◆ **Data for the task**
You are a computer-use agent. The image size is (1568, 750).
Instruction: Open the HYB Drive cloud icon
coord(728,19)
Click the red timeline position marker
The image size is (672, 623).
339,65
...
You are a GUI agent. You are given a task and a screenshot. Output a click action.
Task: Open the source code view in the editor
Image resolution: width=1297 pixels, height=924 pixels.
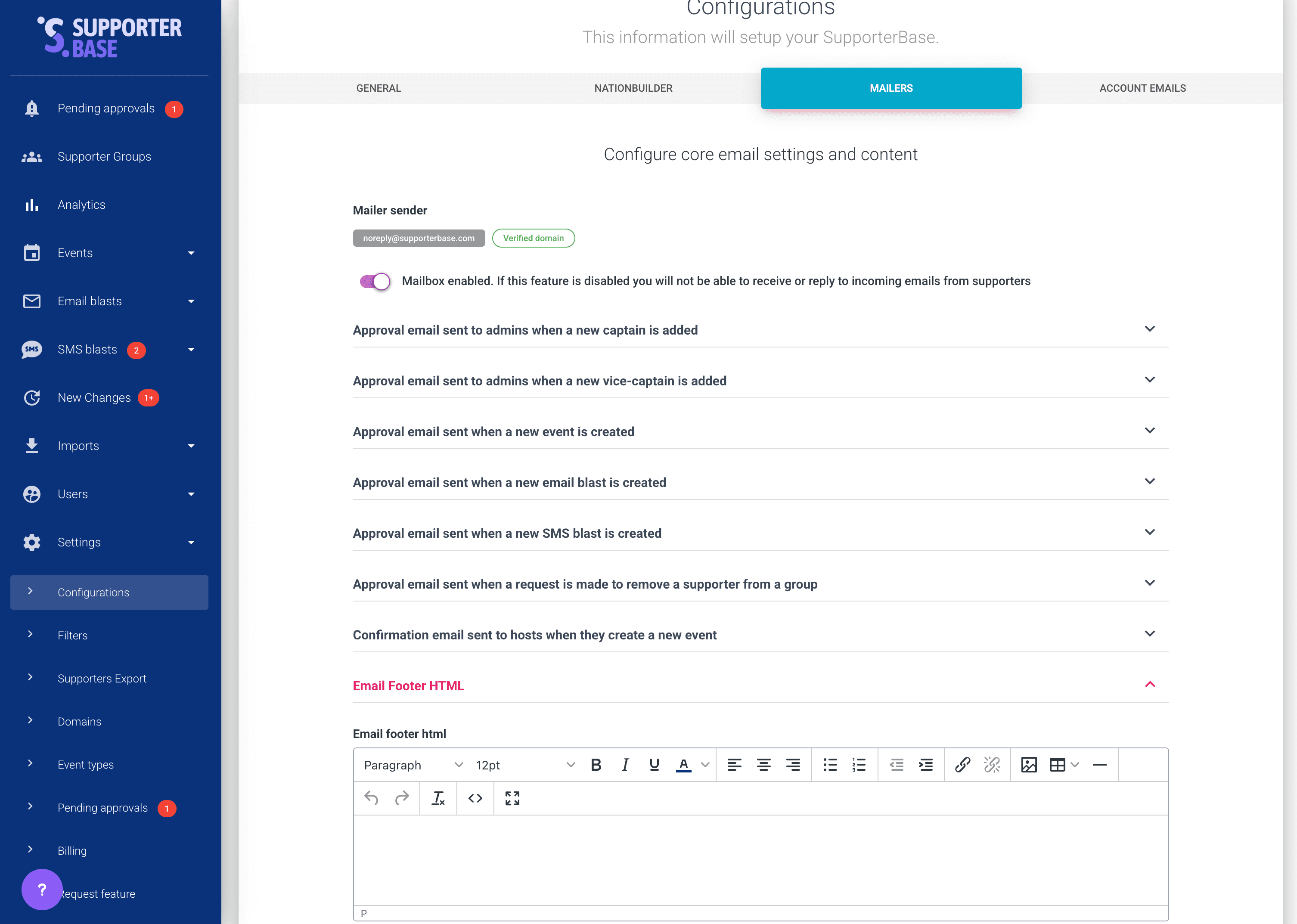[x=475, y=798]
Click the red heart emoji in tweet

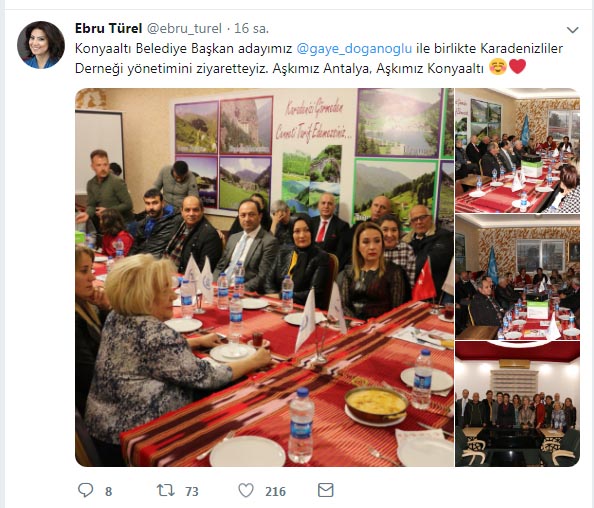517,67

◆ **Work instructions**
Identify every line in the records above that contains the word "Open", and copy each such line in full. Case counts.

◆ **Finished task**
Instruction: Open the HYB Drive cloud icon
Task: Open the source code view in the editor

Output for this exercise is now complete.